So what am I suppose to do? I can put my daughters HD in the computer that I am wotking on and it does the same thing hangs at the HP Logo screen.


----------



## SharonKay (Dec 11, 2002)

Krall had mentioned something about clear CMOS jumpers or take the battery out took the battery out and still hangs at hp logo where is the jumpers and how long do I keep the off?


----------



## SharonKay (Dec 11, 2002)

I just wanted to note that sthis HD is an 20 gig and she did not partion it


----------



## ~Candy~ (Jan 27, 2001)

Does she have something like EZ-Bios installed on it....does it say to boot to floppy, press CTRl-A or something similar?


----------



## SharonKay (Dec 11, 2002)

HP Pavillion 6573Z


----------



## ~Candy~ (Jan 27, 2001)

Ok, but when the computer first starts up do you see anything scrolling by that says EZ-Bios is loading......


----------



## SharonKay (Dec 11, 2002)

When I turn the computer on the only thing that shows is the HP Expanding Possability Logo No beeps nothing.before I took the battery out I was able to press esc. and it would show some stuff ( I posted it earlier in the thread) and then press F1 but can't do anything now


----------



## SharonKay (Dec 11, 2002)

Krall the image links is not there


----------



## walkeriam (Feb 19, 2002)

Try replacing the CMOS battery with a NEW one.


----------



## SharonKay (Dec 11, 2002)

Will pick up anew battery tomorrow and see if that helps


----------



## ~Candy~ (Jan 27, 2001)

Cmos battery should have nothing to do with the computer not booting past the logo screen. Without a battery, it should still boot and/or allow you into the bios to make changes. Can you also disconnect the hard drive. See if you can't get a missing operating system error message or something. Also, you might try unplugging the keyboard and mouse......


----------



## SharonKay (Dec 11, 2002)

AcaCandy first of all I just wanted to thank all of you who are trying to help me with this problem....I know it is hard to do sometimes when you don't have the machine there in front of you and more then likely it is probaly the simplest thing and I am over looking at telling you something that is probaly important piece of information that casolve this....Thank You for bearing with me. 

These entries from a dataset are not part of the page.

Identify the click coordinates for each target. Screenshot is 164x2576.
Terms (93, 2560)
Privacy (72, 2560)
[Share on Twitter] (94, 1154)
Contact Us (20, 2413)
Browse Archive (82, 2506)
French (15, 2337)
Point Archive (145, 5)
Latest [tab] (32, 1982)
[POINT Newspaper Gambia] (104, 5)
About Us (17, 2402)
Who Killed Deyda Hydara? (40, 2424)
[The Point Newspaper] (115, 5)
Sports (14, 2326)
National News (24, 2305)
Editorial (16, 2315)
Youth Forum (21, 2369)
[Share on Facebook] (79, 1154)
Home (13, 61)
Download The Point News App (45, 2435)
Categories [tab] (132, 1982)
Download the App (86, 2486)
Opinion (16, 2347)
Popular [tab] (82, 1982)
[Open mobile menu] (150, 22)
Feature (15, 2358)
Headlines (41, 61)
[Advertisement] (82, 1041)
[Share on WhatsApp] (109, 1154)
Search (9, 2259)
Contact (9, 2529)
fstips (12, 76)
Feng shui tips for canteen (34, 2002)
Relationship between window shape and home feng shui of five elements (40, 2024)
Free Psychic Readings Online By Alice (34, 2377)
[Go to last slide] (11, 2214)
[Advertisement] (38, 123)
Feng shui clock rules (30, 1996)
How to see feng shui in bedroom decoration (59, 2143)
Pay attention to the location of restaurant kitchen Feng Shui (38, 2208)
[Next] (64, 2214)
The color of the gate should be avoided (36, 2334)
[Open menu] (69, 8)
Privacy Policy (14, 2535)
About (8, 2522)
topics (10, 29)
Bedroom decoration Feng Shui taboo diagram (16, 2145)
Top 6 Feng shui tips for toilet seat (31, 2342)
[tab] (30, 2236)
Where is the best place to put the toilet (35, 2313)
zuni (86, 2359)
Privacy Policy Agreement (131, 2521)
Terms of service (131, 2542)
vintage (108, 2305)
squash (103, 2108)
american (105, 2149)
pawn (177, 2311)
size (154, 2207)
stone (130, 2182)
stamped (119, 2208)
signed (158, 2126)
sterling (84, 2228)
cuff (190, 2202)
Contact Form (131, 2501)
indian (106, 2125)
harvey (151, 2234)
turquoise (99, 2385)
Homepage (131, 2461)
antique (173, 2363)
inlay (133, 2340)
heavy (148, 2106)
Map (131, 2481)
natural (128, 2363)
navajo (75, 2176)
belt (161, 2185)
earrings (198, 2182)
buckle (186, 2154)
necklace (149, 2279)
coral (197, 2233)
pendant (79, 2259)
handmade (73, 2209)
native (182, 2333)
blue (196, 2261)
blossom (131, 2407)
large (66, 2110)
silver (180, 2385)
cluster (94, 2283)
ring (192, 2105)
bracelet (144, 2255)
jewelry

I have unplugged the HD and booted up the machine and it still hangs on HP logo screen...It is like it is frozen on the screen or pasted there....and the key board was no help


----------



## ~Candy~ (Jan 27, 2001)

Without the keyboard attached....you should get a keyboard error. This didn't happen I take it??????

And yes, you are right, it is more difficult to assist when the computer isn't in front of us....you are our eyes and ears, you just must try to tell us everything...any beeps, fans spinning, anything that may help us. 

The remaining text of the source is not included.